His Own Day

This year marks the 10th anniversary of World Down Syndrome Day. In 2005 on the first WDSD, I was a student at Northeastern University earning my Master's Degree in Composition and Rhetoric. I had never known anyone with Down syndrome personally. I had only ever taught one student with a significant disability. Little did I know the ways in which my degree would help me to understand and articulate the (sometimes damaging) rhetoric of disability. Ten years before that I was a junior in high school. In 1995, mainstreaming students with disabilities was the popular educational model. That meant that students with disabilities attended my public high school, but they spent most of their day learning in a separate resource room. We didn't even eat lunch with them. My greatest exposure to disability was through the high school cheerleading coach, who had a little boy with Down syndrome who often came with her to practices. He was a busy little boy. I remember feeling overwhelmed just watching him zip between the cheerleaders doing their warm ups in the hall outside our auditorium. He's a handful! I would think as I breezed by.

In 2015, my son learns with typically developing classmates in a fully inclusive setting. He romps on the playground with them, climbing the equipment, playing superheroes with the boys in his class. Some days he's line leader, other days he's the teacher's helper during circle time passing out props to his pals for singing the songs of the day. He loves the Hokey Pokey and the dramatic play area. He loves riding a trike down the halls after a good session with his OT. He stops in the office to give the school admin assistant Mrs. G a hug in the mornings. "Hi G!" he bellows as he steps into the office with all the authority of a general. I am sure it has never crossed K's mind whether he belongs or not. No one has ever given him the impression that he doesn't.

That is what a generation of parents accomplished when they declared that being seen and never heard was not enough for their children. That is what a decade of World Down Syndrome Days and Buddy Walks and Educational Reform and Federal and State Legislation have afforded my son.

Is 3-21 important? You bet!
Do we celebrate it? Every day.

Every day that K gets to go to school and learn with kids his own age, gets access to appropriate medical care, sees a therapist to help him with his emerging skills, gets on a horse to strengthen his core muscles and support his cognitive, social, and emotional development, and enters a public place without threat of being discreetly asked to leave is cause for remembering how important advocacy is, is cause for carrying the torch of equal access into the future.

Maybe it seems odd that on any given day, in any given moment, tears of gratitude might spring to my eyes when I see that K is allowed and able and welcome. I used to take those three words of access for granted when we were only four. Becoming five changed that forever.
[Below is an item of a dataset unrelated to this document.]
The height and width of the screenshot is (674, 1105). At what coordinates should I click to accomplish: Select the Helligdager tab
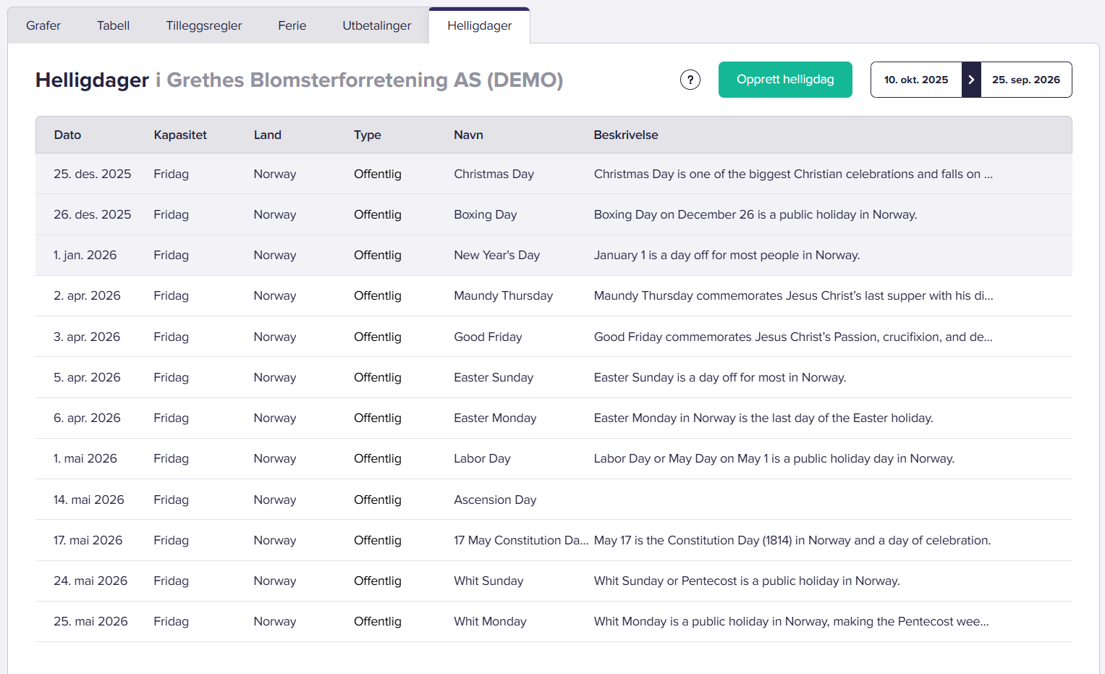479,26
Mark and I recently discussed whether the narrative of disability that we grew up with shaded our reactions to K's diagnosis that first day of his life. What informed our feelings of devastation and loss? What told us to be sad? I do believe there is something very natural about being sad when you receive the news that your child will live with a disability and that you will not be able to "fix" it for him. But I also believe that the part of us that felt (for a short time) that this chapter of our lives was a tragic ending instead of a promising beginning was most definitely shaped by the narrative that says disability makes individuals incomplete, incapable, and unlovely. It was informed by the same mythology that prompted a doctor to once ask Mark, "Why did you have him?" It was informed by the same misinformation that has prompted well meaning people to be surprised when K (at various times) could understand us, feed himself, and talk.
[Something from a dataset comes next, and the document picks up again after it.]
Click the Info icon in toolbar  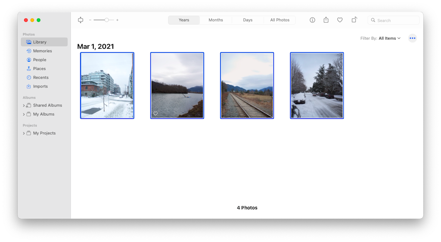(x=312, y=20)
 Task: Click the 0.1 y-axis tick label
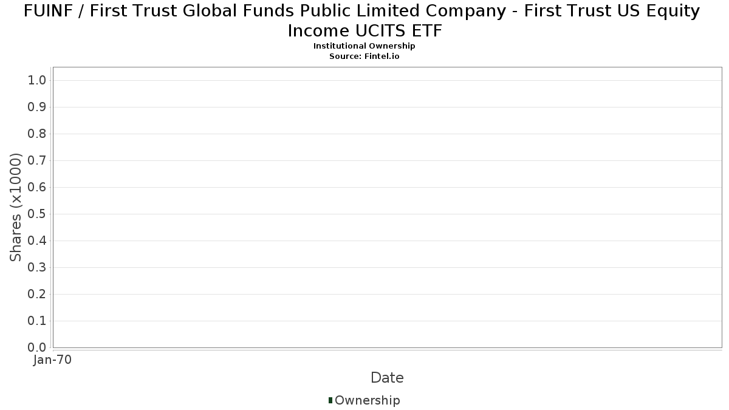38,321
What will ten more years of advocacy bring? I hope it helps parents in doctors' offices receiving prenatal diagnoses to feel hopeful for their family's futures, to choose a promising beginning over a tragic ending. I hope it helps parents in hospital rooms who weren't expecting the news to wipe away their tears a bit sooner and see endless potential in their new little ones. I hope it will improve research and medical care and access to education. I hope it will create more legislation that allows adults with disabilities to have greater independence and more financial freedom and more legislation that protects expectant parents' rights to accurate and timely information when faced with a prenatal diagnosis. I hope it will create more specialized medical programs like Children's Hospital's Down Syndrome Program and UMass Medical's similar program set to open its doors to patients in the very near future. I hope it will give adults with intellectual disabilities a greater platform to speak and to be listened to so that, in their own words, with their own voices, they can join the chorus of voices that declares "I am valuable and whole and vital." Advocacy changes the rhetoric. The words we use shape how we see, and how we see shapes the words we use.
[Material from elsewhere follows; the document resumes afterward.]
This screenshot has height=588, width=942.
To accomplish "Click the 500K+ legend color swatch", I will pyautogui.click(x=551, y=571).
It's unlikely that I'll pause tomorrow in the chaos of daily life to ponder another World Down Syndrome Day, but its decade of advocacy will very likely impact our day. And we will continue to champion its cause, seeking ways to open more and more doors in our society, not just for the sake of our own sweet son, but also for the sake of families who will someday get the same news and follow the same path we have. In the words of a good friend, dedicated dad, and fellow traveler, "We'll pay it forward any way we can." I'll lift my glass, my pen, and my time to that.